Je fais partie de ceux et celles qui se croient sensibilisés aux violences sexuelles, je suis très consciente des définitions du consentement et de leurs limites. Comme quand on s’imagine se faire piquer son portemonnaie dans la rue, j’étais convaincue que je saurais comment réagir. Je croyais que je saurais reconnaitre une agression sexuelle, je croyais aussi que si une amie m’arrivait avec son histoire, j’allais être en mesure de l’accompagner dans ses démarches, quelles qu’elles soient. Je n’ai jamais envisagé ma propre réaction à une possible agression sexuelle, mais si j’avais eu à le faire, j’aurais pu jurer que j’allais faire partie du 5% des victimes qui dénoncent à la police.

Et pourtant. Pourtant, j’écris ces lignes en tentant de me réapproprier ma vie depuis mon agression qui m’a laissée avec le sentiment d’avoir perdu tout contrôle.

La validation

La première fois que j’en ai parlé, ce n’était pas un hasard. C’était à mi-pichet dans un bar sombre d’Halifax avec une nouvelle amie, plus de quatre mois après le fait. «J’peux te parler de quelque chose?» ai-je dit. J’ai poursuivi en lui disant «je crois qu’il y a quelque chose de pas correct qui s’est passé. J’ai envie que tu m’dises ce que t’en penses.» Je savais que sa réaction, quelle qu’elle soit, n’allait pas être dramatique. Le contexte était plutôt à l’accalmie. La première fois que j’en ai parlé, je cherchais une validation.
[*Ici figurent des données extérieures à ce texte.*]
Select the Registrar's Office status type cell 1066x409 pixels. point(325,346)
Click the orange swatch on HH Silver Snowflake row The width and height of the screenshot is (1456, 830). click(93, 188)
Ça faisait plus de quatre mois que je me battais contre moi-même. Que je me battais entre reconnaitre l’agression et refuser les faits assez clairs.

Insérons ici la fameuse «culture du viol», qui banalise les agressions. Quand tu vis une agression, littéralement un acte criminel, la culture du viol te demande si tu es certaine, si tu avais bu, si tu as crié ou si tu t’es débattue. La culture du viol excuse les agressions sexuelles et, quand ce n’est pas possible, elle remet tellement en question la parole des victimes que celles-ci finissent souvent par en prendre la responsabilité.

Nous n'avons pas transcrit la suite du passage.